# TASK TO COMPLETE:
Copy exactly the lines of the records below, starting at the line that contains "This screenshot has" and continuing through the last line, both included; omit any pictures.

==========

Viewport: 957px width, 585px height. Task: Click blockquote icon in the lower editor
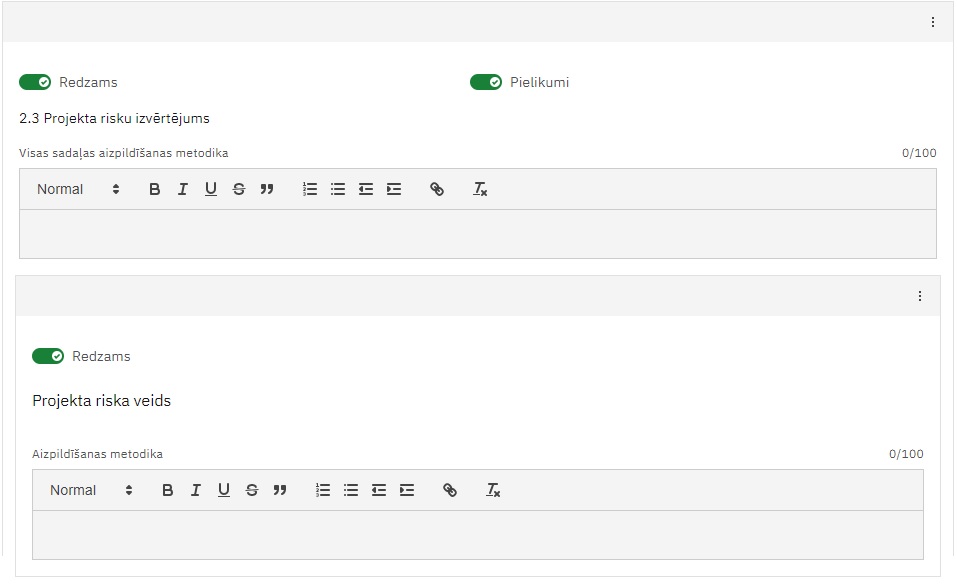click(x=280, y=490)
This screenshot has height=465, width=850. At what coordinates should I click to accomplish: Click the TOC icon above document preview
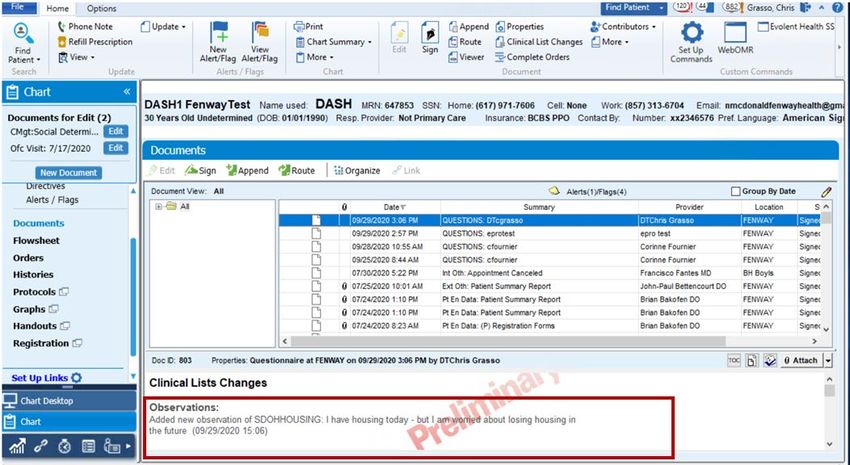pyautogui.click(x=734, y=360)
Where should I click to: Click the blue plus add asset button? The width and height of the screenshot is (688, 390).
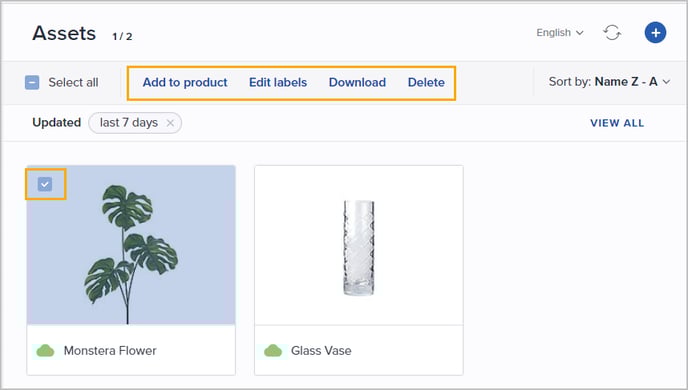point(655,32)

==========

# PROBLEM SOLUTION:
This screenshot has height=465, width=850. At what coordinates should I click to accomplish: Click the TOC icon above document preview
pyautogui.click(x=734, y=360)
Where should I click to: Click the blue plus add asset button? The width and height of the screenshot is (688, 390).
point(655,32)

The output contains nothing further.